◆ Set problem: Retype the stretch of the mailing list message below from "I do admit that" through "technologies for broadband.", keeping it identical to the original.

◆ Provided text:
┌────────

[95273] in North American Network Operators' Group

home help back first fref pref prev next nref lref last post

Re: [funsec] Not so fast, broadband providers tell big users (fwd)

daemon@ATHENA.MIT.EDU (Todd Vierling)
Tue Mar 13 18:18:27 2007

Date: Tue, 13 Mar 2007 18:17:32 -0400
From: "Todd Vierling" <tv@pobox.com>
To: "Daniel Senie" <dts@senie.com>
Cc: "Roland Dobbins" <rdobbins@cisco.com>,
	"NANOG list" <nanog@nanog.org>
In-Reply-To: <7.0.1.0.2.20070313142434.0685e6d0@senie.com>
Errors-To: owner-nanog@merit.edu


On 3/13/07, Daniel Senie <dts@senie.com> wrote:
> You've mentioned powerline a few times. Care to expand on the
> business case for BPL?

I do admit that I haven't been keeping up on BPL technology lately, as
I am not in [and know only one person living in] an area where power
lines are the only cabled connection to the world.  My point was more
that there are areas where it's simply impractical to put out many of
the today-common technologies for broadband.

> As for satellite, have you ever actually used a DirecPC or similar
> service? The latency makes such services useful mostly for casual web
> browsing and for email service. You can't use VPNs, VOIP, or most
> other more interesting services.

└────────

◆ Supplied records:
┌────────

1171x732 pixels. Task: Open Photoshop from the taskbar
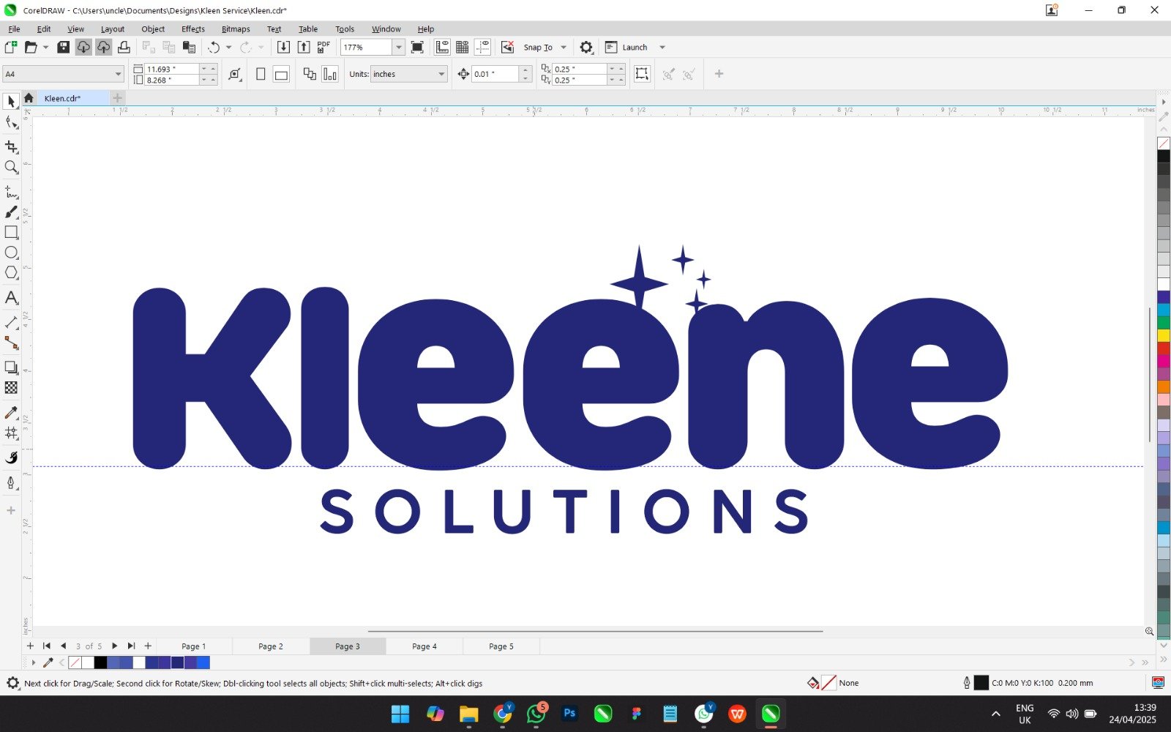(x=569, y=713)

└────────
┌────────

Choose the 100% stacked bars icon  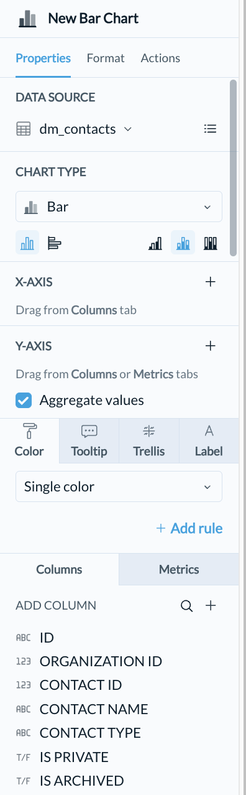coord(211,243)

└────────

◆ Final answer:
I do admit that I haven't been keeping up on BPL technology lately, as
I am not in [and know only one person living in] an area where power
lines are the only cabled connection to the world.  My point was more
that there are areas where it's simply impractical to put out many of
the today-common technologies for broadband.